Hey there! I’m digging around in y-leveldb and had a couple questions.

One, I noticed that the implementation included in y-websocket server reads from LDB, then immediately writes back to it. Each time I start my server, this of course results in the update list growing by one, even though the updates have identical information in them. What’s the intention of this behavior? (Answered this one myself upon re-reading; it’s using the in-memory ydoc here, which could have new stuff in it. Oops!)

In that same area, it seems like I’d be able to use Y.diffUpdate and the stored state vector to avoid writing updates I already have. The state vector, however, is only updated on flushDocument, and on state vector creation. Is the intention to go ahead and write updates I already have and let the trimming take care of compaction? Or do I need to update the state vector on every update? Is there a reason y-levelDB doesn’t do this?

Anyways, just a few questions I had while digging around. Really enjoying playing with the new Y.diffUpdate and Y.mergeUpdate; they are super cool. :smiley:

Hey @braden! Happy you like the diffUpdates feature :slight_smile:

The getStateVector method in y-leveldb is currently incomplete. Nevertheless, it could potentially save database-queries (e.g. computing the state-vector for sync-step-1 can be avoided even if it might lead to a bit more overhead).

The state-vector database-field should be interpreted as “the database has at least the information of the defined state-vector” or “the compacted state has the information of the defined state-vector”. Updating the state-vector on every update is potentially expensive as it doubles the number of writes.
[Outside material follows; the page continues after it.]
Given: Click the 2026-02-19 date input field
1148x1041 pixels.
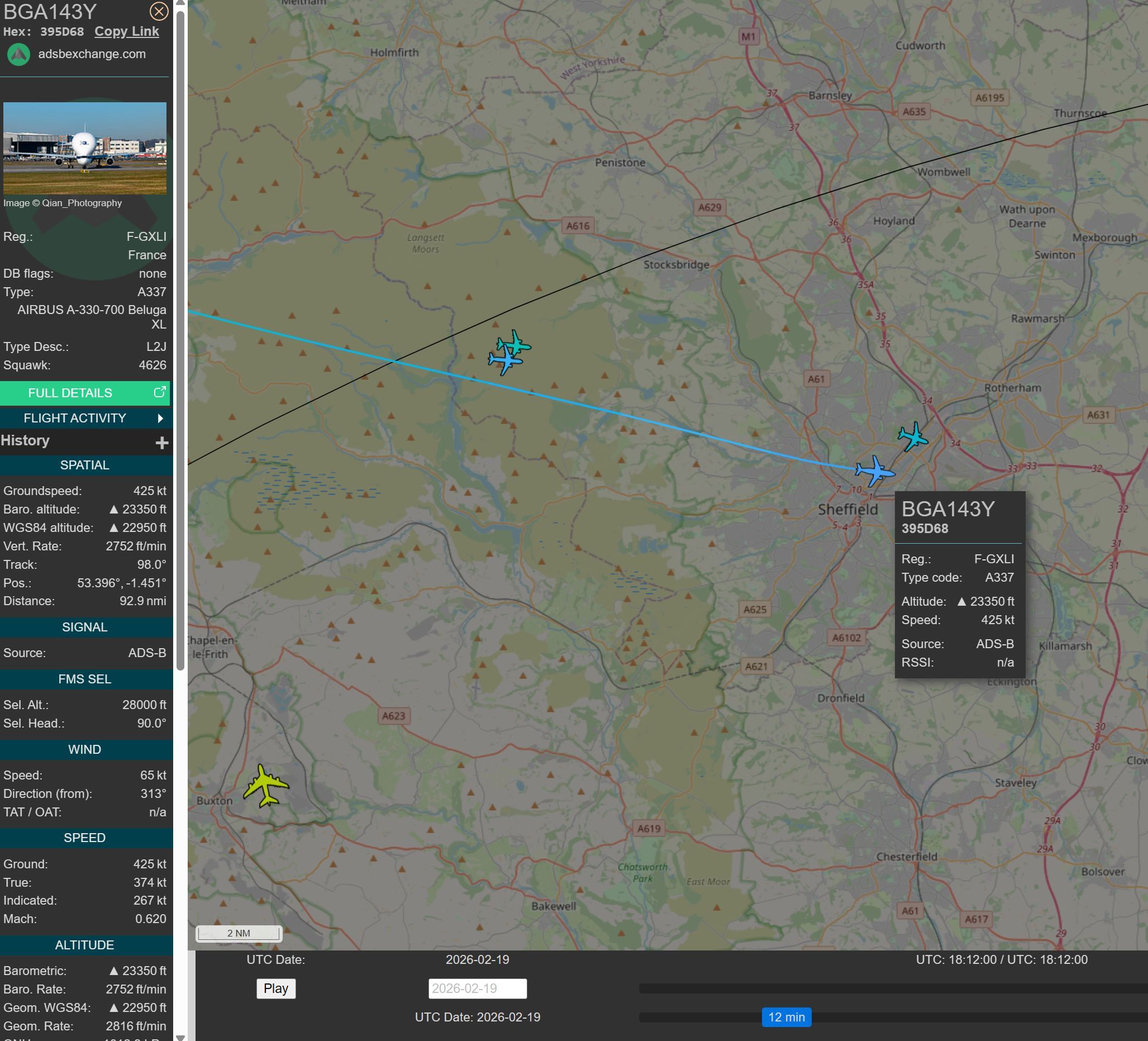Looking at the screenshot, I should coord(477,988).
While leveldb is really fast, other databases that are supported by levelup have a lot more overhead.

With the diff-update feature, we can update the state vector in the database by simply merging all updates that come after the compacted state and then extracting the state-vector. I.e. if we have [compactedState, update1, update2], stateVector: sv0 in the database we first compact update1-2 compactedUpdates = Y.mergeUpdates([update1, update2]) and extract the stateVector sv12 = Y.getStateVectorFromUpdate(compacted) and write everything back to the database:

[compactedState, compactedState], stateVector:  mergeStateVectors(sv0 + sv12)

I plan to update the getStateVector method in leveldb to always retrieve the latest state vector. If the state is not compacted and the state-vector in the database is not up to date, the state-vector will be updated using the above approach.

Regarding your other question. I think it should be possible to avoid duplicate writes of updates in many cases. I’m unsure if it makes sense to check every update if it should be written. So I would favor letting the compaction handle removing the duplicate updates.

1 Like

Awesome, that all makes sense. Thank you for the reply!

Another question: Does diffUpdate always converge to an empty diff after applying mutual updates to documents? I’m experimenting with sending the smallest amount of information possible between two nodes and I’m finding I can’t get the diff to converge to an empty Uint8Array. I imagine I just have a bug somewhere, but I wanted to confirm my assumption about convergence. I have side effects based on the results of a sync, and I’d like to be able to opt out of those side effects if there’s no meaningful changes in an update.

Hey @braden,

Does diffUpdate always converge to an empty diff after applying mutual updates to documents?

It does not.

Basically, Yjs has a struct store (containing all insertions) and a delete store (containing an optimized representation of all ids that have been deleted). We can compute a minimal diff for the struct store (using lamport timestamps). But the delete store is always sent to the other client when syncing.

Other CRDTs don’t make that distinction and store everything in an “operation store”. In Yjs, we achieve better compression faster parsing of the encoded document by separating struct- and delete store.

That might be hard to achieve. If you opt-out of syncing some changes, you might not be able to apply other updates (that depend on the changes that you didn’t apply).

1 Like